* 練習問題:
a) 次の(i)〜(iii)が瓢亭の朝がゆの紹介文の内容と合っているか、それぞれ「はい」か「いいえ」で答え、決め手となる本文の言葉をそのまま引用してください。(i) 瓢亭には400年の歴史がある。(ii) 予約するときに席を指定できる。(iii) 本店の朝がゆは一年中食べられる。
b) 瓢亭の朝がゆの紹介文のうち、「くたびれた夏の身体にすーっと沁みる、とびきり贅沢な朝ごはん。人生に一度は是非。」を含む言葉で始まり「ありました、ひょうたんマーク!」で終わる部分を、一字も変えずに書き写してください。
c) 瓢亭の朝がゆの紹介文を、途切れているところから先へ書き進めてください。
━━ 本文
京都の名店「瓢亭(ひょうてい)」さん。
瓢亭はなんと400年の歴史を持ち(!)、ミシュラン最高ランクの3つ星を13年維持(!)している、京都を、いえ、日本を代表する名店です。
瓢亭の本店でいただく朝がゆは、体験です。
お料理もさることながら、風情のあるお庭、お店の佇まい、おもてなし……どれかひとつだけを切り取って語ることのできない、一連の体験なんだ、と感じました。
今回は瓢亭の本店で7〜8月にだけいただくことのできる「朝がゆ」をご紹介いたします。
くたびれた夏の身体にすーっと沁みる、とびきり贅沢な朝ごはん。人生に一度は是非。
お席までの風景がすごい
夏の朝。一ヶ月ほど前から予約していた、伝統の朝がゆを求めてやってきました。
京都南禅寺近くの閑静なエリアにある、老舗料亭「瓢亭(ひょうてい)」さんの「本店」。オーラがすごいです。
ありました、ひょうたんマーク!
「懐石料理 朝かゆ 京南禅寺湖畔 瓢亭 本店」の旗が目印。
懐石料理です、懐石料理!緊張です……!
「お正座の席でも大丈夫ですか?」と尋ねられ「はい」と答えると、奥へ奥へと進みます。
暖簾をくぐり足を進めると、涼しさを感じる青々しいお庭とご対面!
夏の光で茅葺に茂る苔がキラキラ〜……!緑がキラキラ〜……!
こんな素敵な景色が広がっているだなんて!非日常。ぐっと体感温度が下がる不思議な心地です。
お庭をぐんぐんと抜けて案内されたのは、一番奥のはなれ。
わあ、素敵!ゆっくりいただきたかったから個室はうれしいな。
ちなみに予約の時点でお席の指定があるわけではなくて、訪れたタイミングと、正座がOKかNGかでお部屋が決まるようです。
案内いただいたこちらのお部屋、中からの景色も最高!
緑を通り抜けた夏の光がやわらかに降り注ぎます。
水の音に目を向けると、鯉がゆらゆら。ああ、風流。ああ、素敵。
うっとりししてうると、さっそくお料理がはじまりました。
「朝がゆ」までの流れがすごい
「まずは梅湯から、お口をさっぱりさせていただければと思います」と、湯呑みがちょこん。
━━━━
━━ データ一覧
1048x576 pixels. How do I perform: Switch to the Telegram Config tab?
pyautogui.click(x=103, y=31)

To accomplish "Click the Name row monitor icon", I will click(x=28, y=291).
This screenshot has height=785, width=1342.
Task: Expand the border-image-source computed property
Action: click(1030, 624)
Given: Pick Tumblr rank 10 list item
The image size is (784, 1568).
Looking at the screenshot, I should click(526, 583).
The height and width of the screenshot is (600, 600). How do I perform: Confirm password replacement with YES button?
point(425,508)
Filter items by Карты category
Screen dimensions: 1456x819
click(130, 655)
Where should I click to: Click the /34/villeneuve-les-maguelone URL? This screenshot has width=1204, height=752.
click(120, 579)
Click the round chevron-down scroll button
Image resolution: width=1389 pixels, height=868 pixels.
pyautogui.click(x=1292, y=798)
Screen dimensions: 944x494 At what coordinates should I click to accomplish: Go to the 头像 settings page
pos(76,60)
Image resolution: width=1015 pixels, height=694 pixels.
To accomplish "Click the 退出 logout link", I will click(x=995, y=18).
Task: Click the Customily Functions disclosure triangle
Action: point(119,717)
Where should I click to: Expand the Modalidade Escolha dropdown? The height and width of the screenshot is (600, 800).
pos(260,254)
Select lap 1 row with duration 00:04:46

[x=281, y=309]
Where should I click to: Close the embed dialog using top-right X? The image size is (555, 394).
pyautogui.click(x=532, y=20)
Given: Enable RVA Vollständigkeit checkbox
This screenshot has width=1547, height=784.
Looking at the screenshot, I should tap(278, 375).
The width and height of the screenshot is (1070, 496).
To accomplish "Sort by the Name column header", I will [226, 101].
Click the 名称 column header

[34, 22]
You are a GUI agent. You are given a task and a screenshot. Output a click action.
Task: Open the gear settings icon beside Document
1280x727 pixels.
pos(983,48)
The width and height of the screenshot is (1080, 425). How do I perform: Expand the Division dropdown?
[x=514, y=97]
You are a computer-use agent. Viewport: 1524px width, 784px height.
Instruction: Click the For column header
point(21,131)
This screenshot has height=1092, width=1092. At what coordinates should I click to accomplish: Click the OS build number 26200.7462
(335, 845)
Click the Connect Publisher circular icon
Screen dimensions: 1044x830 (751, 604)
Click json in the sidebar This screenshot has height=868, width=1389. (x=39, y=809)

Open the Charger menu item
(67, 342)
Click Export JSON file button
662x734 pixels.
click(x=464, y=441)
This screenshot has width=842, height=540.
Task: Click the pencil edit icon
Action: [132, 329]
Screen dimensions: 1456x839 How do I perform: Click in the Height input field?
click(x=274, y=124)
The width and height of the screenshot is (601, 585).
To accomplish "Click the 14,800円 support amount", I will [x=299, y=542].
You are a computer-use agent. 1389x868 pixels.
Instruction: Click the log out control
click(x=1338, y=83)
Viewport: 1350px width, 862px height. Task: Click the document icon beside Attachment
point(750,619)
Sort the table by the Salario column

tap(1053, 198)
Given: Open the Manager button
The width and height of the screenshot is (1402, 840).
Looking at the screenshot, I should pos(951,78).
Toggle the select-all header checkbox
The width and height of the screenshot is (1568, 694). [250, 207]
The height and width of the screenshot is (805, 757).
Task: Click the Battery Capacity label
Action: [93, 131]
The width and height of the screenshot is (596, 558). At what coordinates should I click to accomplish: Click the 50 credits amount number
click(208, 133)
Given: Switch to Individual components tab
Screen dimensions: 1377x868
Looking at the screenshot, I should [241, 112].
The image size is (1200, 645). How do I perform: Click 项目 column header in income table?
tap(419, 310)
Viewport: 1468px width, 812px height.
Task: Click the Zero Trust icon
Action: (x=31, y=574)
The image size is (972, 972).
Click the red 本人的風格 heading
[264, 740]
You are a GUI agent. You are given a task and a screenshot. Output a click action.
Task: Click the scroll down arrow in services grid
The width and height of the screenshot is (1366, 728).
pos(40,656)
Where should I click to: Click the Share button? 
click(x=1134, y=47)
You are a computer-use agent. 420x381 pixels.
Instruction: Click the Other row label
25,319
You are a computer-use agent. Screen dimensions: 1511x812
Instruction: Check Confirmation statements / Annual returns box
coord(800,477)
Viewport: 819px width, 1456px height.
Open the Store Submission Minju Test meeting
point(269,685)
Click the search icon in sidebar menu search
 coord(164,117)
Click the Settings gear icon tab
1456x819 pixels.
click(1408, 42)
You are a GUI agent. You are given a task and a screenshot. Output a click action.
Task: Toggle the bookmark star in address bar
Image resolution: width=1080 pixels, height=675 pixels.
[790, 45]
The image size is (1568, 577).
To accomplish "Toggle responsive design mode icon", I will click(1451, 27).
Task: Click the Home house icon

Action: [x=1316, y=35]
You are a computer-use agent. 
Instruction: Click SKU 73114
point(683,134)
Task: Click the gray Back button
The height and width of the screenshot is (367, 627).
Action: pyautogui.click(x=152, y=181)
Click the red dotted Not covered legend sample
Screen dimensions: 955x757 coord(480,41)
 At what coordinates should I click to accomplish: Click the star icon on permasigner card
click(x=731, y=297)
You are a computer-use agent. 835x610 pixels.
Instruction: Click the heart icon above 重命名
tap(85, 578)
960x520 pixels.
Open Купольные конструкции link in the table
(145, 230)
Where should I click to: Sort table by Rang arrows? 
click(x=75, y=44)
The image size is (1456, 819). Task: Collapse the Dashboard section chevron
━━━━
* 各問の解答:
a)
(i) はい。「瓢亭はなんと400年の歴史を持ち(!)」
(ii) いいえ。「予約の時点でお席の指定があるわけではなくて」
(iii) いいえ。「瓢亭の本店で7〜8月にだけいただくことのできる「朝がゆ」」

b)
くたびれた夏の身体にすーっと沁みる、とびきり贅沢な朝ごはん。人生に一度は是非。
お席までの風景がすごい
夏の朝。一ヶ月ほど前から予約していた、伝統の朝がゆを求めてやってきました。
京都南禅寺近くの閑静なエリアにある、老舗料亭「瓢亭(ひょうてい)」さんの「本店」。オーラがすごいです。
ありました、ひょうたんマーク!

c)
木のふたを開けると、ふわっと昆布の香りが!
ああ〜……お出汁〜……!梅のさっぱり〜……!
お、おいしい〜……!
ゆっくりゆっくり丁寧に、味わいます。
「すっきりするねえ、おいしいねえ」「器もすてきだねえ」とひとつひとつに感動。
そうこうしているうちに、かの有名な「ひょうたん型三段重」「瓢亭たまご」の登場です!
きゅうり、なす、みょうが、枝豆……旬の食材がぎゅっと詰め込まれています。
炊き合わせ、和え物、酢の物、笹寿司、瓢亭たまご……
品の良いやわらかなお味の中に、キリッと香りで引き締められたり、シャキッとした食感のリズムがあったり。
お料理に緩急があって一口一口が愛おしい!
ああ、おいしい。おいしいじゃ足りないくらい、おいしい。
温かいお料理が続きます。
海苔とお豆腐のお椀。
丁寧な鰹出汁のやさしさに白目になりそう……!
はい、このあたりで語彙の限界です。もう「すごい」「おいしい」しか出てこなくなってきます。笑
そして、かわいらしい小ぶりな鮎の塩焼き。
じ〜っくり焼かれた鮎は、パリッ、ほろっ、じゅわ〜……!しあわせ。
頭から尻尾まで、まるっといただきました。
梅湯で温かくさっぱりさせて、涼を感じるお料理をたのしんで、次第にお腹を温めて。
すごいですね〜……夏の疲れを内側からほぐすようなお料理の流れ!圧巻です。
ついに!伝統の「朝がゆ」をいただきます
頃合いを見計らって炊いてくださっているのでしょうね。
ついにフィナーレ……!本日の主役、おかゆさんとご対面です。
おはよう、おかゆさん!
キラキラ〜〜〜〜!夏野菜のお漬物と一緒にいらっしゃいませ。
まぶしいですね……!
鉄鉢のような厚手の器にたっぷりのおかゆさん。とろっとろの白粥です。
ああ、お米が、立ってる。どうして?おかゆなのに、立ってる!
米粒が凛々しいのに、贅沢なとろみが広がっています。
おいしい。
そして極めつけは……
お出汁がしっかり効いた「葛あん」をたら〜り。
まぶしすぎる。おいしすぎる。
こんな贅沢にお出汁を使ってギドギドしないなんてどういう仕組みなのだろう……分析不能!
感動です。
たっぷりのごちそうをいただいたあとなのに、もちろんペロリ!
最後の最後の一粒までいただきました。
あっという間の1時間。濃厚な1時間。
大変おいしゅうございました。ごちそうさまでした。
↑なんと!瓢亭のおかゆ・葛あんかけの作り方が掲載されています!↑
まとめ
お恥ずかしながら「あ〜、うんうん、有名店の人気のおかゆね」と少し斜に構えていた部分もあったのです。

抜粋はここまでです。